Requirement :: Count the lines in the entries below that contain the string "Viewport", and reply with that number alone.
━━━━━━━━━━━━━━━━
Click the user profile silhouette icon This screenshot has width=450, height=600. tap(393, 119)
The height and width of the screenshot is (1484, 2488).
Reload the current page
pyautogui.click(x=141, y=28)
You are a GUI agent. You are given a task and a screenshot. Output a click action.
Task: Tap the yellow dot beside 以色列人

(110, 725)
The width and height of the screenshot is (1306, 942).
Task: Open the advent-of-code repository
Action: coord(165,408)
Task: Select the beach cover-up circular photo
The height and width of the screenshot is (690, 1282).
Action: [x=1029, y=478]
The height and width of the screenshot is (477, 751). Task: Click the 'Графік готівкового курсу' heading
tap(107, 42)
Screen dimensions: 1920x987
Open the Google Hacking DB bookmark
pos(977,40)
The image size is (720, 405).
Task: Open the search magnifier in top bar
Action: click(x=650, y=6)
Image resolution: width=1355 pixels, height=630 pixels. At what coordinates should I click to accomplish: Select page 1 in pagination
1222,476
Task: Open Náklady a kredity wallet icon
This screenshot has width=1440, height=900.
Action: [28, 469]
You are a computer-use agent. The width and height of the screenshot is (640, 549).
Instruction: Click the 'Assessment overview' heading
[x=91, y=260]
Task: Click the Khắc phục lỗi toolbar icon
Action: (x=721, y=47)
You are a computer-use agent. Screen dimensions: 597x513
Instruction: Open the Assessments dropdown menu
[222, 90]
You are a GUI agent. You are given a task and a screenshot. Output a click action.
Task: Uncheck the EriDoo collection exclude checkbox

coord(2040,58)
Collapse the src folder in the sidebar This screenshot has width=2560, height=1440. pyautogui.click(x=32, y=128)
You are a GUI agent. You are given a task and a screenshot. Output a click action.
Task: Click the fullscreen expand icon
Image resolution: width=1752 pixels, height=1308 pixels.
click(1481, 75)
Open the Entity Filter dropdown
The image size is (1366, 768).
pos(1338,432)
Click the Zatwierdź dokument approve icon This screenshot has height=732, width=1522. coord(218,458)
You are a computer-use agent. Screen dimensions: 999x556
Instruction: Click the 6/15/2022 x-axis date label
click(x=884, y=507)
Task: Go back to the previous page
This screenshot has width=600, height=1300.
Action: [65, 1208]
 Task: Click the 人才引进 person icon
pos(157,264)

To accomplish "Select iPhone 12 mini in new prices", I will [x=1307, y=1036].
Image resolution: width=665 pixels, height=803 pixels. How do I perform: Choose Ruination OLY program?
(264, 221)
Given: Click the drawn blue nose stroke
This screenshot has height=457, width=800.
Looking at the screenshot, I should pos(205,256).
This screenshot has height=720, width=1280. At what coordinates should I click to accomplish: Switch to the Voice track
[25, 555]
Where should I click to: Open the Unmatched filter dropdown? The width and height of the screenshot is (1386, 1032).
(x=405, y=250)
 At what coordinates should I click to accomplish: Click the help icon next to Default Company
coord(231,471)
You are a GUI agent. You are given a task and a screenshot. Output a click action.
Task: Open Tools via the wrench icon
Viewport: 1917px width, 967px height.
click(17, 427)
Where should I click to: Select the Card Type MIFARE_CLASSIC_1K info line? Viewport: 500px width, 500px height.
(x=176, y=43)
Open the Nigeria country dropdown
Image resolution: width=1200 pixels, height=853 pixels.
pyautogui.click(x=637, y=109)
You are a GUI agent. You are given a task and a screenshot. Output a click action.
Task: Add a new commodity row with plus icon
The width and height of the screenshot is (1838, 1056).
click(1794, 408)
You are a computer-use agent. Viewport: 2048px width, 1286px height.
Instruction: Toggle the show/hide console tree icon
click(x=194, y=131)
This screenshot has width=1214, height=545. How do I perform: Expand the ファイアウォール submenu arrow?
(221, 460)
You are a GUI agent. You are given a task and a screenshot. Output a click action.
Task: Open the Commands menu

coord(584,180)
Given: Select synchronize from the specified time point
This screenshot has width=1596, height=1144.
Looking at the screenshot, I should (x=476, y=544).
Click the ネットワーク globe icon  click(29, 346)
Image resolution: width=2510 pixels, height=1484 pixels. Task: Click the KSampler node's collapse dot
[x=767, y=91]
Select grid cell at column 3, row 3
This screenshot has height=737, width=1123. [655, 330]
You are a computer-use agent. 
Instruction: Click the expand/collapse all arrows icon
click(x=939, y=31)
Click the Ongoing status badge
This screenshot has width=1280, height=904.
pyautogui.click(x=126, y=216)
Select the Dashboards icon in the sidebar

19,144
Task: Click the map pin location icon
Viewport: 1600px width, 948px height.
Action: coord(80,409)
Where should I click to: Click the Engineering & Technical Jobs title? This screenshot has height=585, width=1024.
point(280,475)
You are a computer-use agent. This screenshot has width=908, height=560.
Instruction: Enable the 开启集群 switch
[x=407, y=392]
━━━━━━━━━━━━━━━━
The reply :: 4